The soundtrack is a combination of "Raiders", "Conan", "Captain Blood (http://www.reelclassics.com/Audio_Video/Music7q/clips/korngold_captblood_overture_clip.mp3)" (or any other Korngold (http://www.reelclassics.com/Musicians/Korngold/korngold.htm) soundtrack), "The Adventures of Don Juan (http://www.reelclassics.com/Audio_Video/Music7q/clips/steiner_advdonjuan_maintitle_clip.mp3)", "LOTR" and "Last Samurai".

My games are teh awesoem considering the effects budget is about £10!


Has anyone seen Baron Munchausen? I just played a higer level gcampaign which was very much like that in visual and tone.

This man is god-like in mine eyes. People should buy him booze and stuff.

Knight_Of_Twilight
2007-04-21, 06:54 PM
Has anyone seen Baron Munchausen? I just played a higer level gcampaign which was very much like that in visual and tone.

Vas you dere, Charlie?

Archpaladin Zousha
2007-04-21, 10:35 PM
I'd have to say that thus far, they seem like they escaped from Wrath of the Dragon God, at least during the fights. Although in some NPC interactions, it seems cartoonish (especially when our Kender gets excited about something, like a dog with a poofy tail:annoyed: ).

Edo
2007-04-22, 01:50 AM
8-Bit Theater.

And I'm the Red Mage.

Khoran
2007-04-22, 03:22 AM
Well, it all depends on what game we are playing and who is GMing.
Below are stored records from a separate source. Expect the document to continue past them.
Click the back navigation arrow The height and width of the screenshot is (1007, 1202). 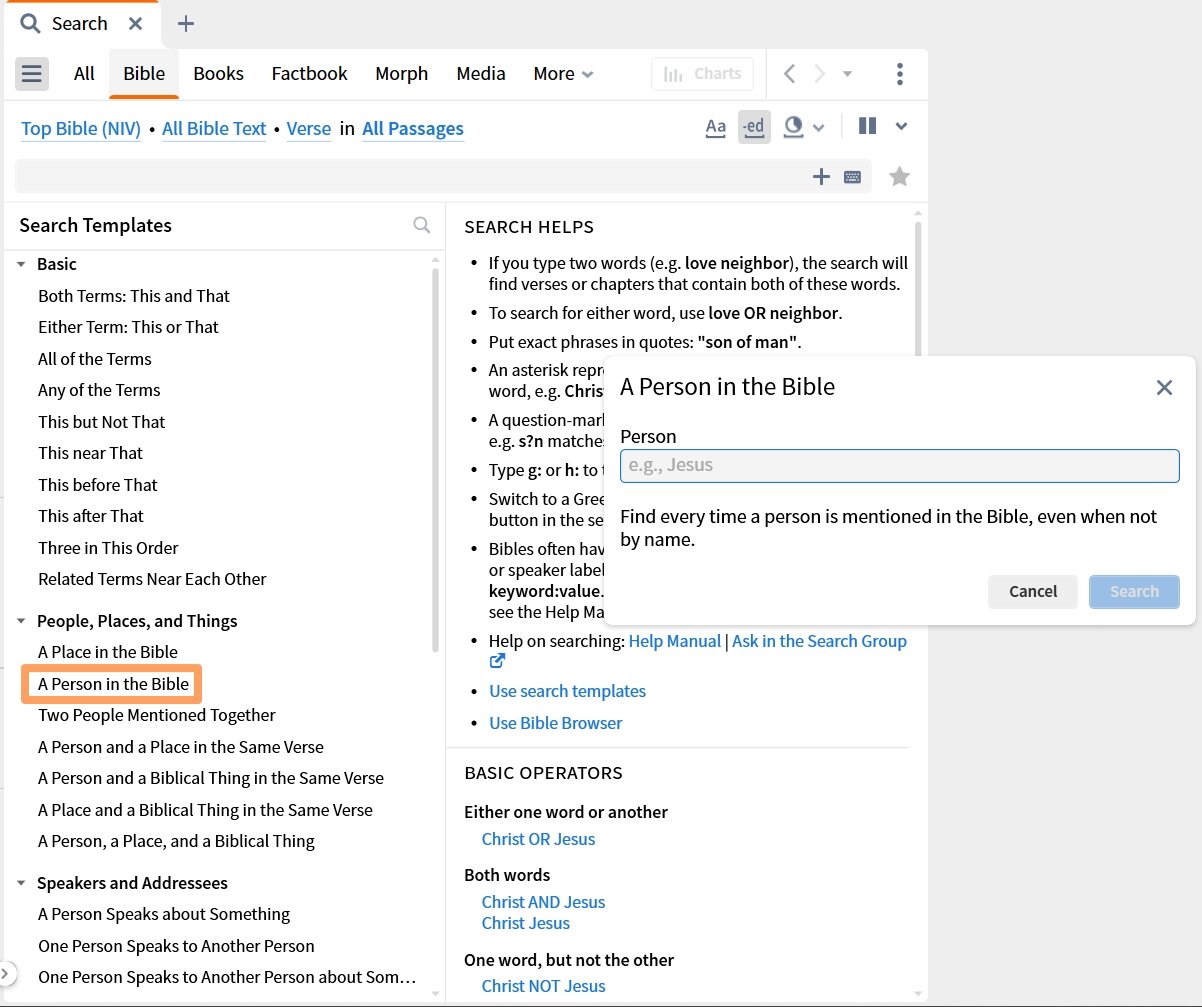[789, 74]
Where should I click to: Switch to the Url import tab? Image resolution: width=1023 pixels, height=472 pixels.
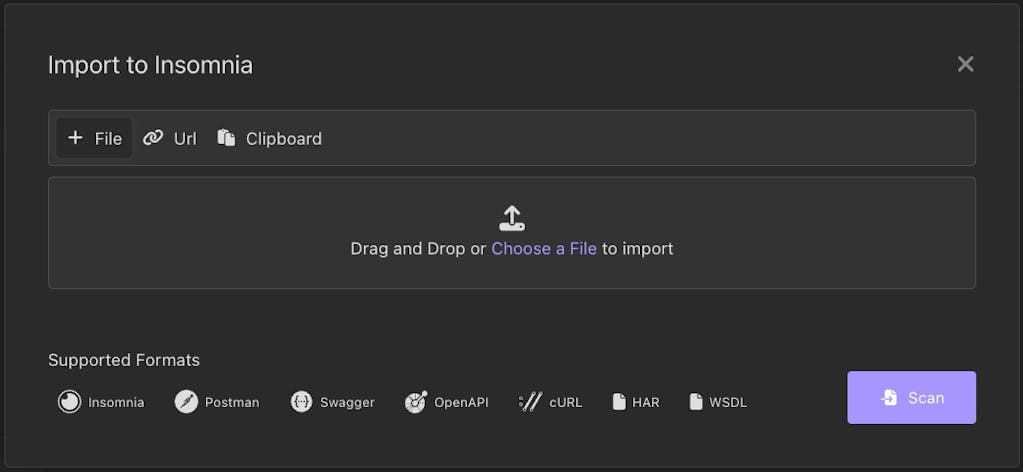pyautogui.click(x=170, y=139)
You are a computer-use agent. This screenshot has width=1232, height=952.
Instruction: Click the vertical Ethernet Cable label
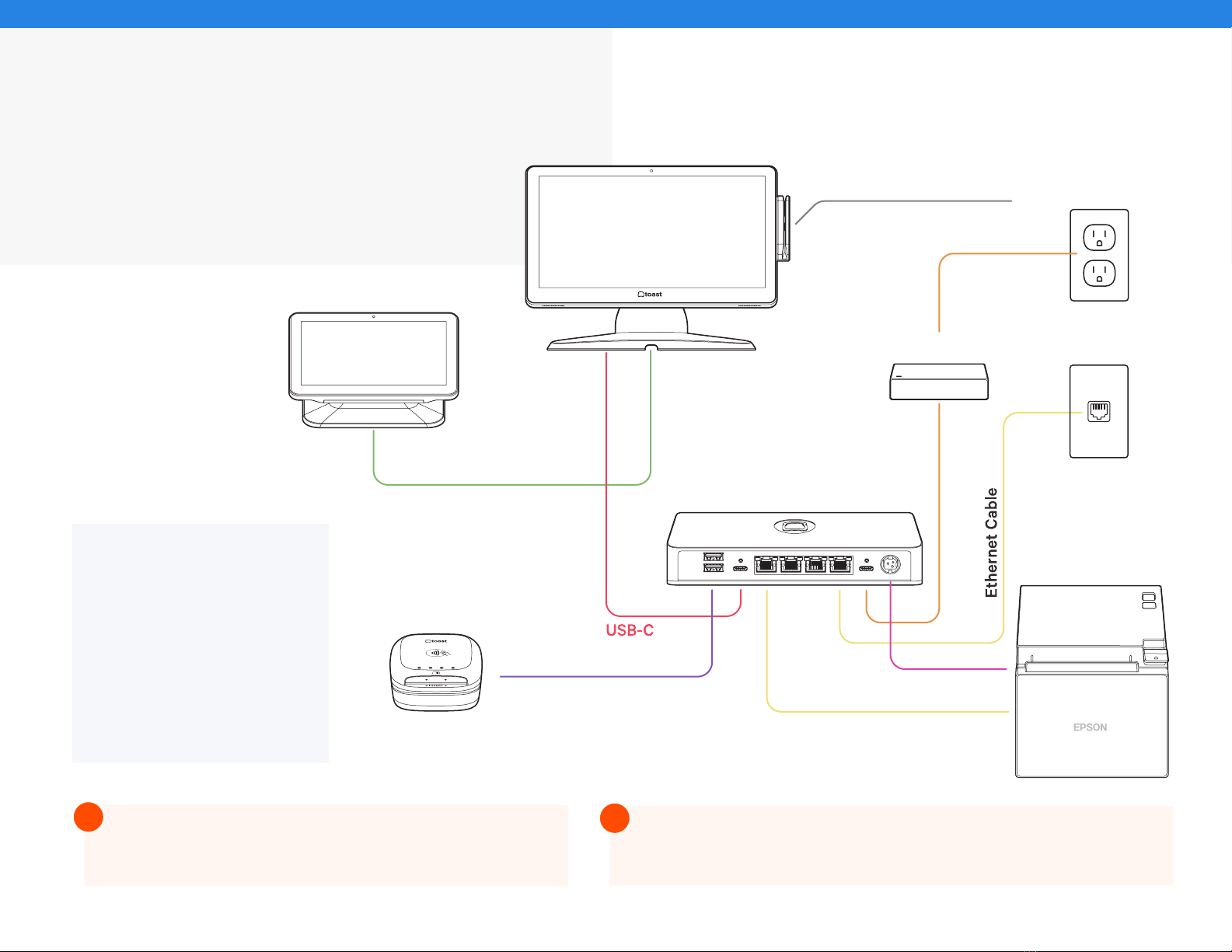pos(991,542)
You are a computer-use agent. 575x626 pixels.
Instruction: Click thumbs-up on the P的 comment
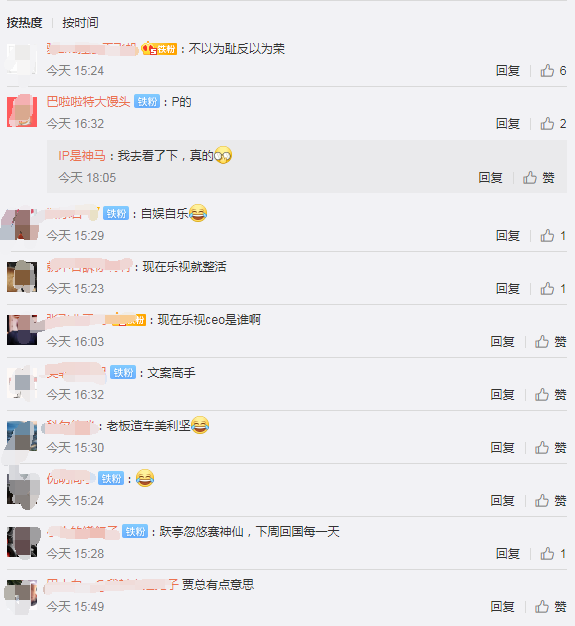pyautogui.click(x=553, y=124)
For 7th Sea, we think of it like Pirates of The Caribbean-esq production. Corny lines, over the top cinimatics and vivid desciriptions of both the good and the bad. We always try to keep it light hearted most of the time, though we do know when in the plot to be serious. We crack jokes, have silly house rules like the explosion sound, and ocassionally a few of us will be having a drink while playing. Very light hearted, as I said, Pirates of the Caribbean feel to it.

For D&D, it really depends on who is GMing and what world we are using. In one of them it's very light hearted in the begining, though it's starting to turn a bit more dark, but so far it's still light hearted; sort of reminds me of Harry Potter almost. In another, it feels like a serious drama with very strong character; most of which are odds with each other, but realize that they are all working towards the same goals, and must work together. Can't think of what it reminds me of, but it feels like a novel or a trilogy of movies. And in the campaign I hopefully I will be running, I am trying to reach a middle ground, I'm trying to do Heroic Fantasy in a sort of grim setting. So, with D&D, it's all about the DM and the setting. Whenever I think of it, I think of it like a 300-style comic book.

It goes on with a lot of other systems we use, but those are the two we use most, so I decided to list them.